Standard compliant data projects
A tale about applying standards to data projects and if it’s necessary.
Right before the current hype about Data and Data Science the industry was already faced with data related projects. The need for standardization grew. About 23 Years ago a first attempt for a standard has been defined. Data projects can get complex and it’s necessary to establish a process for tackle them. Let’s take a look at some common standards and how they could help to structure your data science projects.
In 1996, a consortium of five companies introduced a process model for data mining projects. Back in these years no one talked about data science. The model is called CRISP-DM — CRoss-Industry Standard Process for Data Mining. They split a project into six phases. The idea is iterating these phases.
The inner process is sequential. Nevertheless, it is often necessary to switch back and forth between different phases. Let’s take a look at the six steps.
- Business Understanding
At the beginning you define goals and requirements. What do you want to achieve with your project?
- Data Understanding
Collect and understand existing data. At this phase you could identify problems with your data or with quality of data.
- Data Preparation
Self-explaining phase: Prepare and clean your existing data for your desired models and goals of your projects.
Create your models and optimizing parameters. Usually in this step, more than one model is being created.
In this step you evaluate which model may fit best for your current goal and requirements. It is necessary to check with your initial goal to be sure to match requirements.
In this final step, you „deploy“ your results. Could mean you have a presentation or a deliverable system using your model. It depends on your goals.

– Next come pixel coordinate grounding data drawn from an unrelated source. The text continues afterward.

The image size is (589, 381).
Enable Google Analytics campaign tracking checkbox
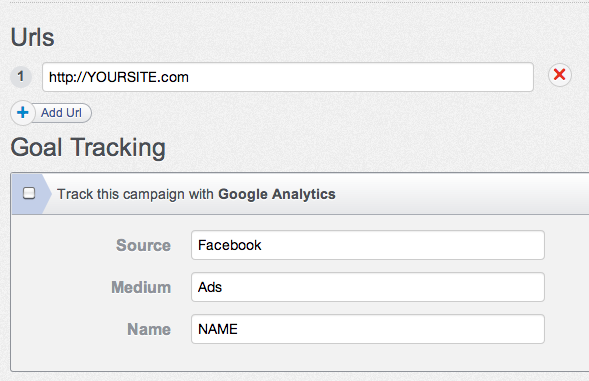pyautogui.click(x=29, y=193)
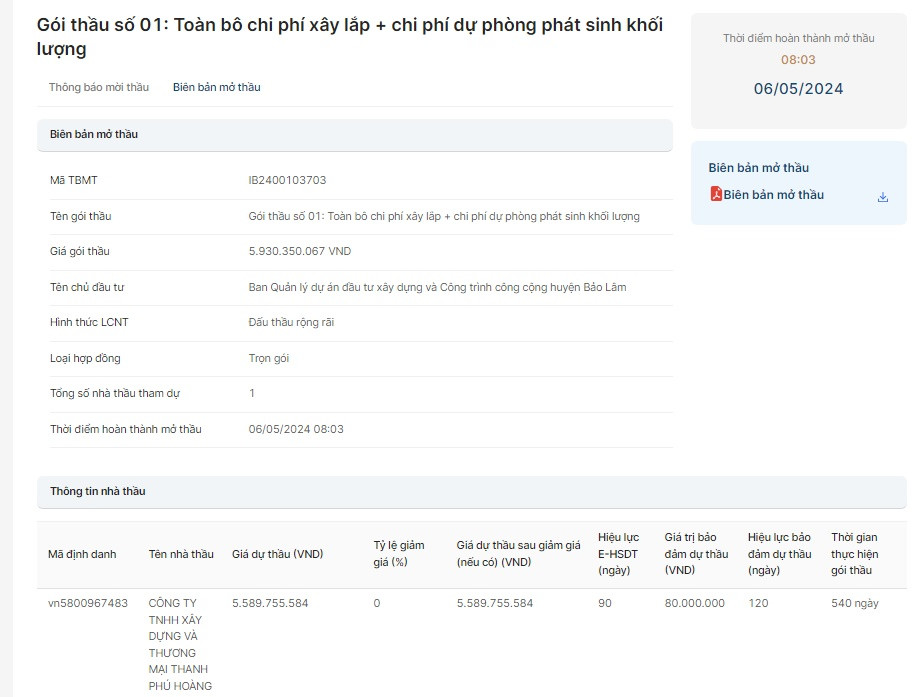Click the Mã định danh column header
The height and width of the screenshot is (697, 919).
pos(82,554)
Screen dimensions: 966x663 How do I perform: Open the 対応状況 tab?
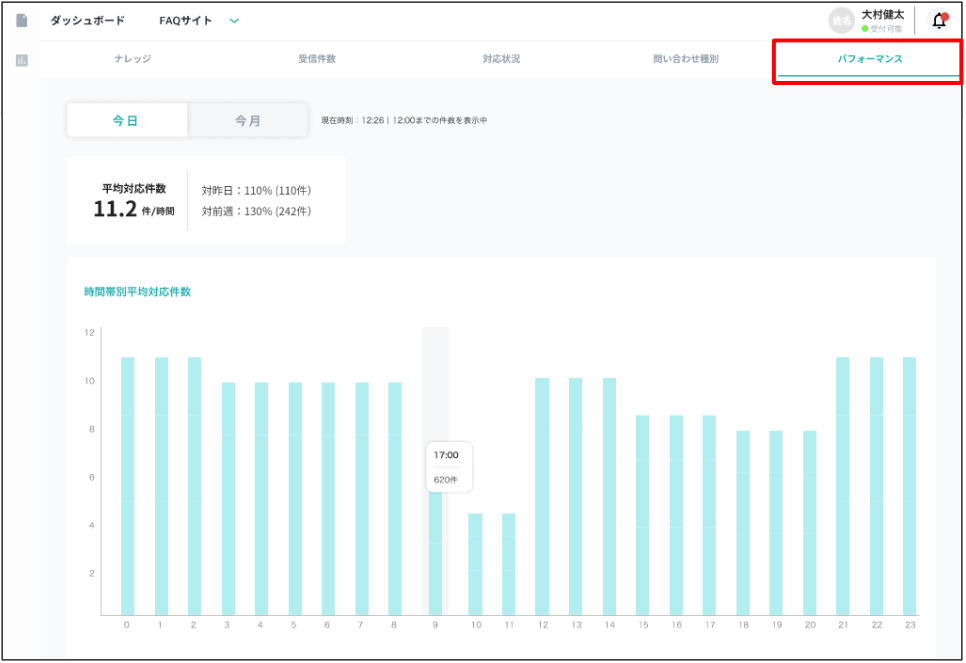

All phases should start over when your first model is deployed. Data changes, goals are adjusted etc. This is what the circle around the representation of the model tries to visualize. You can also see some phases having feedback to others. E.g. Business understanding ↔ Data understanding. This means you should revalidate if you find out your data could not help to fulfil your goals. Keep in mind iterative development like Scrum was first mentioned by Ken Schwaber in 1995. And the first book came out around 2001. CRISP-DM is surprisingly close to Scrum. But it is still sequential/V-Model-like in its core. Only the whole process itself is iterating. That put IBM on the scene — 19(!) years later.
IBM revised the process
2015 IBM published their idea for a standard Data Mining and Predictive Analysis process: ASUM-DM — Analytics Solutions Unified Method for Data Mining/Predictive Analytics.
IBM proposed a process adapted to modern requirements. Their process has five phases supported by a continuous project management stream. The phases are not strictly chronological as in CRIPS-DM. They can also be run through several times or go back to other phases, depending on your application. It is based on CRISP-DM extended with tasks and activities on infrastructure, operations, project, and deployment, and adds templates and guidelines to all the tasks.
As in CRISP-DM, you define your goals and requirements first.
Defining components, development environments and needed Resources to complete the task
- Configure & Build
The needed components are gradually implemented and tested. At his step you develop models and test them.
Integrate the developed components in your final environment.
- Operate and Optimize
Continuous optimization is important which could lead into new requirements.
Like Scrum, ASUM is more like a framework instead of a fixed process or standard.
IBM has another idea how to define a process for data mining/-modelling
IBM DataFirst Method
Based on IBM Cloud Garage, their DataFirst Method targets at IT transformation to get infrastructure, processes, and employees ready for AI.
Again a five-step process with self explaining phases relying heavily on their Cloud Garage Method.
Which method should I use?
The question no one could answer for you. It really depends on your project. In my opinion, you should use what your project needs. As in Scrum there are parts of the framework you should not dismiss. E.g. defining your goals and analyze your data. The key to a successful data science project is having good and reliable data. The most time will be spent for analysis and exploration of data. You should definitely iterate and don’t hesitate to go back in your process when needed. Revalidate often. Maybe business goals or data will change and a better model could help. This is why a data-based project is never finished. You always have to revalidate models, requirements and data sources.
It’s always good to know what methods or standards are available. Applying them to every project without adaptations won’t work. These lessons have already been learned in the era of using V-Model. Always keep in mind: Each project is unique and has never been seen before.